MARIA Di tutto. Di te, di quello che faccio. Magari parto.
CLAUDIO Con chi?
MARIA Magari cambio lavoro.
CLAUDIO Perché? Sei brava, mi hai guarito. Metodo clinico curioso, ma efficace.
MARIA Non ti ho guarito. Se tu guarissi, impazziresti.
CLAUDIO Bella battuta. Complimenti, ma non vuol dire un cazzo.
PAUSA
CLAUDIO Fine della conversazione? Adieu?
MARIA Esatto.
CLAUDIO Pensi che me ne vada così?

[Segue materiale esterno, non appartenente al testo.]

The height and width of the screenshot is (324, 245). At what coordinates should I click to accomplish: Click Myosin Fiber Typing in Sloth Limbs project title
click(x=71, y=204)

Che non ti spezzi neanche un braccio?
MARIA Provaci.
CLAUDIO Magari ti piacerebbe.
MARIA Magari non ci riesci.
CLAUDIO SI SLANCIA VERSO DI LEI, L’AFFERRA PER I CAPELLI, LA TRASCINA A TERRA. LEI SI DIFENDE A PUGNI E CALCI. LOTTANO, E ALLA FINE CLAUDIO RIESCE A IMMOBILIZZARLA A TERRA, STANDO SOPRA DI LEI. HA UN CONATO DI VOMITO, DEVE RIALZARSI IN FRETTA. RIESCE A TRATTENERSI, MA ORMAI MARIA E’ LIBERA. SI RIALZA. CLAUDIO SI ACCASCIA SUL DIVANO. ANSIMANO.
CLAUDIO Stronza. Troia.
MARIA Puoi andartene quando vuoi.
CLAUDIO Lascio mia moglie.
MARIA Non me ne frega un cazzo.
CLAUDIO Ti amo.
MARIA Vaffanculo.
CLAUDIO Non posso vivere senza di te.
MARIA APRE LA PORTA DELLO STUDIO. CLAUDIO SI ALZA, SI AVVICINA FATICOSAMENTE ALLA SCRIVANIA, SCRIVE QUALCOSA SU UN PEZZO DI CARTA.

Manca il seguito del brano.